Here’s the Russian version:
I liked it until I got to the end, where the dog dies. Too Russian!
They should have translated it as мопс муму.
Can’t — all the vowels have to be о.
Why is the dog сдох at the end ? Isn’t there a Russian word for “puke” with an “o” ? Or “sick as a dog” ?
Not with just о, as far as I kno.
Bolno ? Or abbreviated somehow like хорош мопс.
It’s not “puke” specifically that counts, but the idea that the dog ate something he shouldn’t have. He could do that because his owner chased him away instead of keeping an eye on him.
The end should show the owner regretting his action.
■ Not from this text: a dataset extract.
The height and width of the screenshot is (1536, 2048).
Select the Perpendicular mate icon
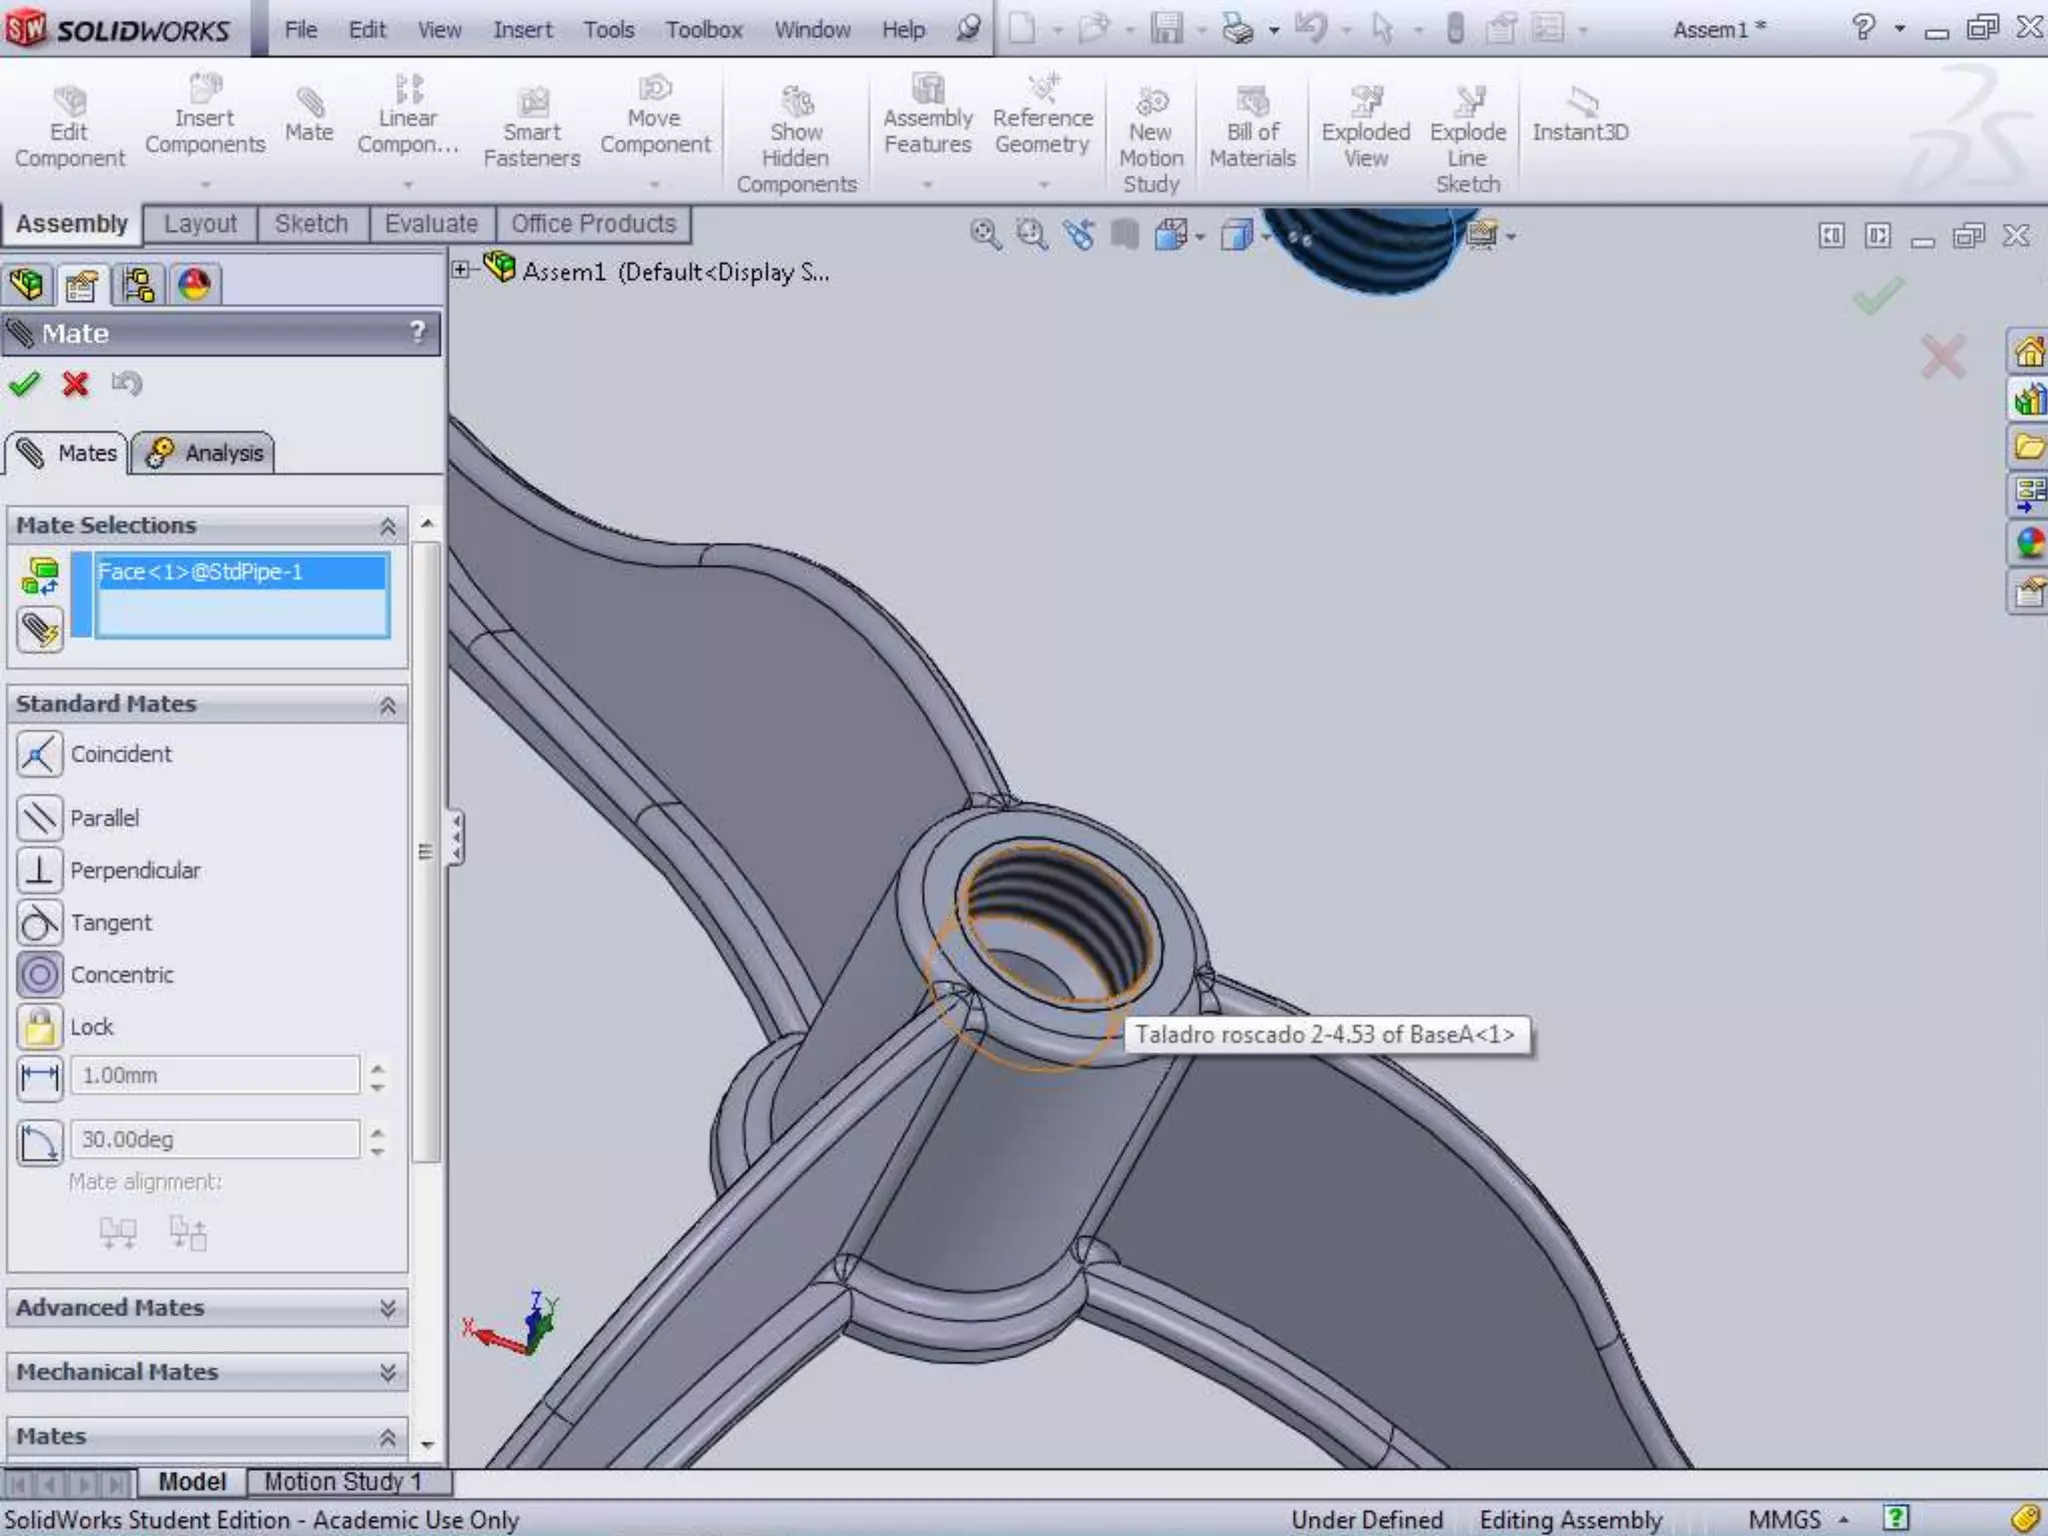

The problem is that the mops is masculine, so the short form would be болен. And there’s an impersonal form больно with all o’s, but then you’d have to add ему ‘to him.’
Puke can be тошно, but what fun is in that?
The problem is that the mops is masculine
I figured as much. So would this work (I hope the -ой does a dative, it’s been a long time…) ?
мопсой отто больно
Puke can be тошно, but what fun is in that?
Because that’s what the German says. It’s a poem with a realistic plot and a moral point, as I explained above – and with all “o”s. It’s not just a stupid poème concrète, anybody can do all “o”s.
Because that’s what the German says.
Such literalism — I’m surprised at you! Besides, the Russian tradition of translation is looser than (say) the German. Also, while puking is Russian, death is even more so.
How come “literal” ? It’s merely part of the actual plot, which I have generalized slightly to provide more wriggle room for creative translation. Dogs often puke from eating something they shouldn’t, they die much less often from doing so.
If “die” is the best that can be done in Russian, so be it. As I said, one of the nice things about the story in the Jandl poem is that it’s familiar to anyone who has some experience with dogs. It’s not a dorky sequence of words with only “o” vowels. And it’s not “typically German” for dogs to puke. Puking may be Russian, but only some dogs are.